# Gloves for cold weather bassin?



## FLIPNPITCH (Apr 15, 2009)

Anybody have any suggestions for gloves for bassin in cold weather? I've tried the neoprene ones and my hands freakin' froze!! The best I've found so far are a pair of Winchester saddlecloth ones. But they are a little on the bulky side. What do you guys use?


----------



## ohiohunter43015 (Feb 23, 2009)

I wear a thin pair of the cheap gas station gloves under my neoprenes and don't have any problems at all


----------



## sisezz73 (Mar 9, 2007)

I like the x armour gloves. They are thin enough you dont lose to much feel. I am not going to say my hands do not get cold but I will have to say these are the best I have tried to use while fishing.
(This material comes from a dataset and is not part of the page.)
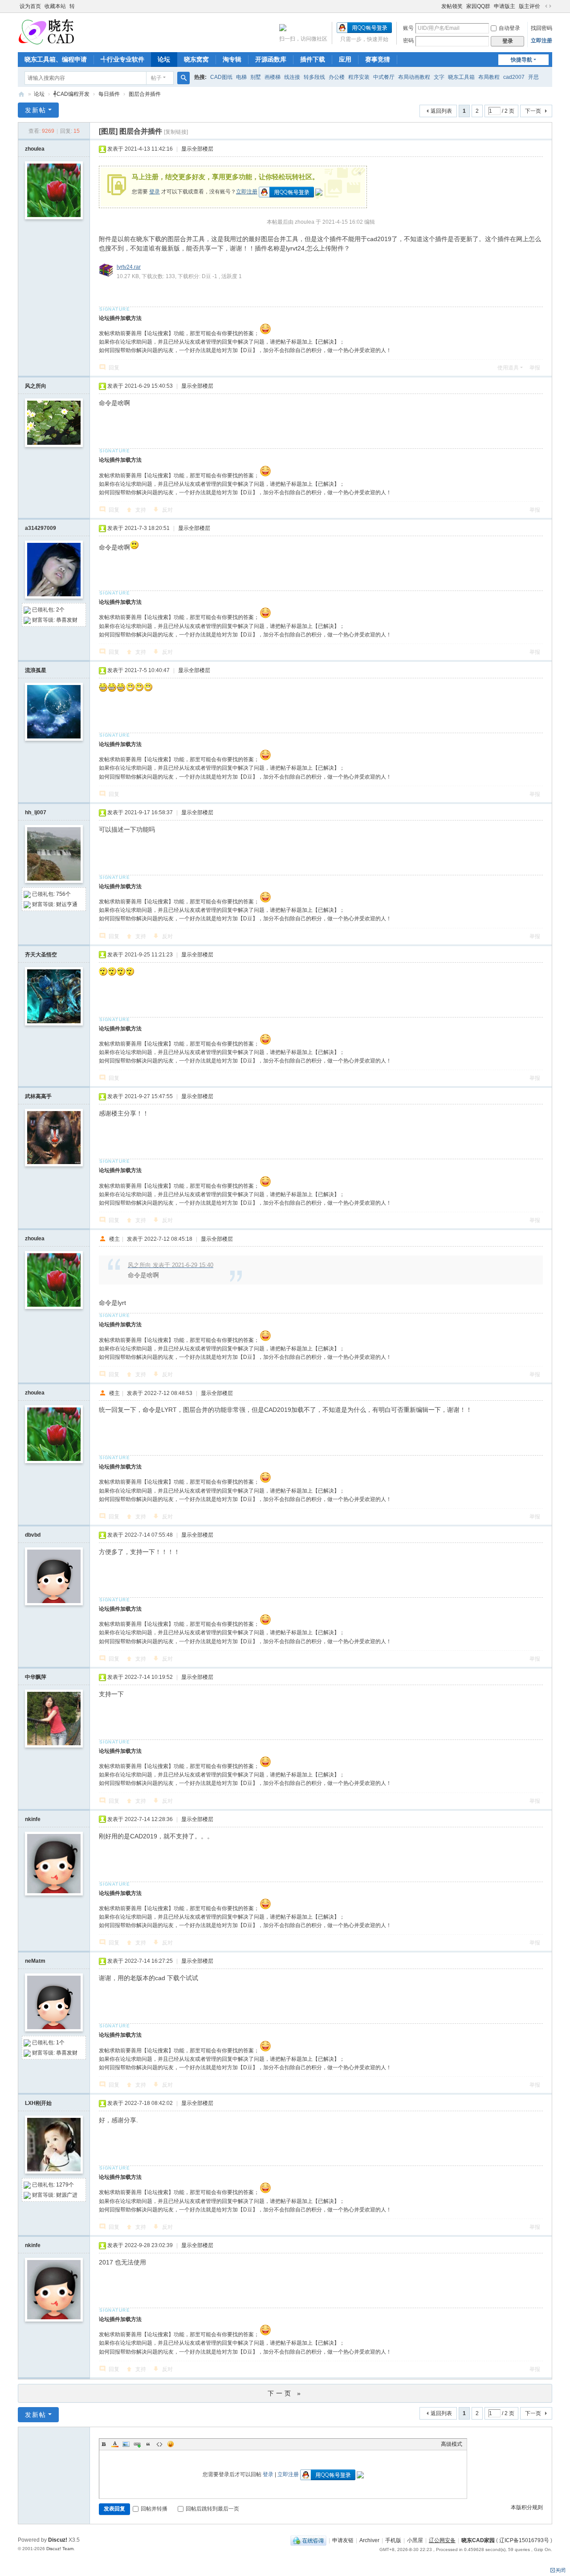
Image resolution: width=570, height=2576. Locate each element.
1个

Just need to change when running around to help keep hands warm. I use to use jersey gloves but would have to go threw about 5 pair a day cause they get wet. Ice armour has a thin pair of gloves I will be checking out. I know the hat keeps my bald head warm all day and night. I would like to find a pair like the x armour that are waterproof also.


----------



## Marshall (Apr 11, 2004)

I picked up a pair of gloves at dicks this winter and they work well while fishing. I have 2 types a thinner pair that i got in the hunting section for 40 ish degree weather and a thicker pair i use when its real cold. I can't remember the brands. The good part is they both are water resistant and stay pretty dry unless you put your hands in the water. I can use my baitcaster with both gloves. Here is a tip that will help you out. Buy some of the 8 hour hand warmers and place them on the underside of your wrist. All the blood that runs to your fingers passes by the veins that are close to the surface on your wrists gets warmed up as it goes to your fingers. I put my gloves on then just slip the hand warmers in the elastic cuff and they stay in place. It really works.


----------



## FLIPNPITCH (Apr 15, 2009)

Thanks for the replies fellas. I'll be lookin. Good fishin!!!


----------



## FISHIN216 (Mar 18, 2009)

football receiving gloves are the best and I am out all winter...I tie knots with them on


----------



## elkhtr (Oct 23, 2006)

http://www.cabelas.com/cabelas/en/t...arentType=index&parentId=cat601373&id=0065277

I personally like the glomitts, but the fingerless work for some as well. The nice thing about the glomitts is you can close them up for a short time to warm you fingers. I use them in some pretty cold conditions steelheading.


----------



## co-angler (Jan 3, 2010)

FootJoy winter golfing gloves do the trick for me.


----------



## Flippin 416 (Aug 18, 2005)

You know...something to think about. I used to race motocross. I officially hung up my boots at the end of 2007, and on the coldest days where we would have snow flurries in the mix and temps as low and 30 degrees.....we would use latex gloves UNDER our riding gloves. I would have hot, sweaty hands by the end of a moto or a practice session. I am assuming that the latex blocks out any of the affect that the wind would have...not allowing it the get to the surface of you skin. I am going to give this a try this spring. I have two pairs of Under Armor gloves that are very thin that are very favorable to retain manual dexterity. This combo may produce warm hands all day? Just something to try when everything else seems to fail. We'll see how it works.


----------



## Flippin 416 (Aug 18, 2005)

I also saw one of the guys practicing for the classic the past weekend had wrist bands on with some kind of heat source (hand warmers) tucked inside of them...so he could fish without gloves. The principal makes sense....I wonder how it works?? Might have to give it a try this spring...I have plenty of hand warmers left over from deer season!!! lol


----------



## ShutUpNFish (Apr 17, 2007)

Try these....the nip helps too!









In all seriousness though....wool gloves, I found to be the best....they insulate even when wet. Good luck.


----------



## lang99 (Mar 6, 2009)

i have also had good luck with thin to medium size fleece gloves.


----------



## FLIPNPITCH (Apr 15, 2009)

Good one shutupnfish!!

Lot of good ideas. The way this freakin weather is going, we're definitely gonna have to have something to keep hands from being numb! Probably clear into mid April. Seriously, this is one bad winter!


----------



## skycruiser (Aug 7, 2009)

i work for Grainger, so i have access to hundreds of types of gloves. i use North Safety's OilGrip glove with the fingers cut off for tying knots. then i wear North's cold weather glove overtop of it when i'm casting, reeling, andhopefully removing fish. they're really dexterious...it's the perfect combo for me. here's a link to both

http://www.grainger.com/Grainger/wwg/search.shtml?searchQuery=4KMZ1&op=search&Ntt=4KMZ1&N=0&sst=All

http://www.grainger.com/Grainger/items/4KMZ4?Pid=search


----------